**ENTRIES PROVIDED:**
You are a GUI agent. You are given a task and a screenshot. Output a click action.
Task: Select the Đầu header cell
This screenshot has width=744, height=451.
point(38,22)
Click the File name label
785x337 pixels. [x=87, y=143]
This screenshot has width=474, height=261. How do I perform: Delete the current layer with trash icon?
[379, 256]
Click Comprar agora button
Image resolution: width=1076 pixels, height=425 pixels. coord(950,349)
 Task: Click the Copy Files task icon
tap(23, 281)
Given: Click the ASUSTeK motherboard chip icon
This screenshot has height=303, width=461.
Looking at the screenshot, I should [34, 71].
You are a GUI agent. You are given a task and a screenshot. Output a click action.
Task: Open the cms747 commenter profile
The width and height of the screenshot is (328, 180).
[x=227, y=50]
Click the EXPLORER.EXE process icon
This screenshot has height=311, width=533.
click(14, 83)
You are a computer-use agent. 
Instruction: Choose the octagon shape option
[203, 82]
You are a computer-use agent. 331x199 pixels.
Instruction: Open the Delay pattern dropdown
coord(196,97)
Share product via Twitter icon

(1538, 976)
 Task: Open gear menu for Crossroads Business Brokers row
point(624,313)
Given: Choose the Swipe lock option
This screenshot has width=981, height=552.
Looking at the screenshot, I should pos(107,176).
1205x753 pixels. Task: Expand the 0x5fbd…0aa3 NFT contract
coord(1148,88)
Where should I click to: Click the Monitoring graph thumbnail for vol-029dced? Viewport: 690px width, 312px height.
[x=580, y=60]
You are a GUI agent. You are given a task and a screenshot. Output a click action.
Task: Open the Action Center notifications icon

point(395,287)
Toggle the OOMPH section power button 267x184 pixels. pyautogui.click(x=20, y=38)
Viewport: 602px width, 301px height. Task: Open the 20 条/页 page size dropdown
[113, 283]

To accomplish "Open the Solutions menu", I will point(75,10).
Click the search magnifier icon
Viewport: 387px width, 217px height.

**REQUIRED WORK:**
Retype the listing exactly, in full.

**SOLUTION TO THE EXERCISE:**
You are a GUI agent. You are given a task and a screenshot. Output a click action.
Task: Select the Đầu header cell
This screenshot has width=744, height=451.
point(38,22)
Click the File name label
785x337 pixels. [x=87, y=143]
This screenshot has width=474, height=261. How do I perform: Delete the current layer with trash icon?
[379, 256]
Click Comprar agora button
Image resolution: width=1076 pixels, height=425 pixels. coord(950,349)
 Task: Click the Copy Files task icon
tap(23, 281)
Given: Click the ASUSTeK motherboard chip icon
This screenshot has height=303, width=461.
Looking at the screenshot, I should [34, 71].
You are a GUI agent. You are given a task and a screenshot. Output a click action.
Task: Open the cms747 commenter profile
The width and height of the screenshot is (328, 180).
[x=227, y=50]
Click the EXPLORER.EXE process icon
This screenshot has height=311, width=533.
click(14, 83)
You are a computer-use agent. 
Instruction: Choose the octagon shape option
[203, 82]
You are a computer-use agent. 331x199 pixels.
Instruction: Open the Delay pattern dropdown
coord(196,97)
Share product via Twitter icon

(1538, 976)
 Task: Open gear menu for Crossroads Business Brokers row
point(624,313)
Given: Choose the Swipe lock option
This screenshot has width=981, height=552.
Looking at the screenshot, I should pos(107,176).
1205x753 pixels. Task: Expand the 0x5fbd…0aa3 NFT contract
coord(1148,88)
Where should I click to: Click the Monitoring graph thumbnail for vol-029dced? Viewport: 690px width, 312px height.
[x=580, y=60]
You are a GUI agent. You are given a task and a screenshot. Output a click action.
Task: Open the Action Center notifications icon

point(395,287)
Toggle the OOMPH section power button 267x184 pixels. pyautogui.click(x=20, y=38)
Viewport: 602px width, 301px height. Task: Open the 20 条/页 page size dropdown
[113, 283]

To accomplish "Open the Solutions menu", I will point(75,10).
Click the search magnifier icon
Viewport: 387px width, 217px height.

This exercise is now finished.